== DATA TO USE ==
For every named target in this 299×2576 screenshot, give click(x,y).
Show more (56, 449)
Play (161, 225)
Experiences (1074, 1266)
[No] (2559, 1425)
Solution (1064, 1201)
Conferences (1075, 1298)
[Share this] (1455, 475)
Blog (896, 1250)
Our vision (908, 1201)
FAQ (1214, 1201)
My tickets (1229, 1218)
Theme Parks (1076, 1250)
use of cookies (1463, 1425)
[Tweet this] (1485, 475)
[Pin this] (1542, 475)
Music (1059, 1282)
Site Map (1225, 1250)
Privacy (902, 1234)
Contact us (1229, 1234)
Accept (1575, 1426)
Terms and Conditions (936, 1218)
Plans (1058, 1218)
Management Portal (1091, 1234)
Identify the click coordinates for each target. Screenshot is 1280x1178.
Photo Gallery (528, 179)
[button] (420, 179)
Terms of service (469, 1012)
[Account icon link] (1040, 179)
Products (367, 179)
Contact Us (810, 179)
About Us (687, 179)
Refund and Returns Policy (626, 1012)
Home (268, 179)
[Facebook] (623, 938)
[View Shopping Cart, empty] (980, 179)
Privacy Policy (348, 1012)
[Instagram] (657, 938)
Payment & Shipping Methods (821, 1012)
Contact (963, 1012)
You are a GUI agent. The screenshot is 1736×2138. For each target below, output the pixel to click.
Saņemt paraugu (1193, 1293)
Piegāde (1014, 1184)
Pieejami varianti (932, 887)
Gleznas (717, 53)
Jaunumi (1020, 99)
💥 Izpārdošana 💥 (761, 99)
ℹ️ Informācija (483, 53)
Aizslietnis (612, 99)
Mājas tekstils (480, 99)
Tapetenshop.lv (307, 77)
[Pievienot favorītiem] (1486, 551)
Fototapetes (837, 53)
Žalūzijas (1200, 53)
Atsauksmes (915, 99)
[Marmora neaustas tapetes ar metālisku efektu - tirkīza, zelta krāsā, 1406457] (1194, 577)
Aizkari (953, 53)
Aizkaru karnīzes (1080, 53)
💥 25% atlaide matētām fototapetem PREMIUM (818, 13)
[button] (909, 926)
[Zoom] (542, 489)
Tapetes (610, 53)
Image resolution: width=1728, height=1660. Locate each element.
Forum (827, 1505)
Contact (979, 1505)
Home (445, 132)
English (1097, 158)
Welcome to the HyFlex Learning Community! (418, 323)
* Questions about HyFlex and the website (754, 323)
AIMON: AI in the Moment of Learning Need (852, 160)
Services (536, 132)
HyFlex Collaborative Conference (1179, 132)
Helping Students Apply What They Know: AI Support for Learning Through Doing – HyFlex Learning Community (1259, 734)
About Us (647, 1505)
===
#### [YOUR OBJECTIVE]
Starting with the first line of the data above, copy each line exactly until you reach the line with "Atsauksmes (915, 99)"; include that line as well.

#### [EXERCISE RESPONSE]
For every named target in this 299×2576 screenshot, give click(x,y).
Show more (56, 449)
Play (161, 225)
Experiences (1074, 1266)
[No] (2559, 1425)
Solution (1064, 1201)
Conferences (1075, 1298)
[Share this] (1455, 475)
Blog (896, 1250)
Our vision (908, 1201)
FAQ (1214, 1201)
My tickets (1229, 1218)
Theme Parks (1076, 1250)
use of cookies (1463, 1425)
[Tweet this] (1485, 475)
[Pin this] (1542, 475)
Music (1059, 1282)
Site Map (1225, 1250)
Privacy (902, 1234)
Contact us (1229, 1234)
Accept (1575, 1426)
Terms and Conditions (936, 1218)
Plans (1058, 1218)
Management Portal (1091, 1234)
Identify the click coordinates for each target. Screenshot is 1280x1178.
Photo Gallery (528, 179)
[button] (420, 179)
Terms of service (469, 1012)
[Account icon link] (1040, 179)
Products (367, 179)
Contact Us (810, 179)
About Us (687, 179)
Refund and Returns Policy (626, 1012)
Home (268, 179)
[Facebook] (623, 938)
[View Shopping Cart, empty] (980, 179)
Privacy Policy (348, 1012)
[Instagram] (657, 938)
Payment & Shipping Methods (821, 1012)
Contact (963, 1012)
You are a GUI agent. The screenshot is 1736×2138. For each target below, output the pixel to click.
Saņemt paraugu (1193, 1293)
Piegāde (1014, 1184)
Pieejami varianti (932, 887)
Gleznas (717, 53)
Jaunumi (1020, 99)
💥 Izpārdošana 💥 (761, 99)
ℹ️ Informācija (483, 53)
Aizslietnis (612, 99)
Mājas tekstils (480, 99)
Tapetenshop.lv (307, 77)
[Pievienot favorītiem] (1486, 551)
Fototapetes (837, 53)
Žalūzijas (1200, 53)
Atsauksmes (915, 99)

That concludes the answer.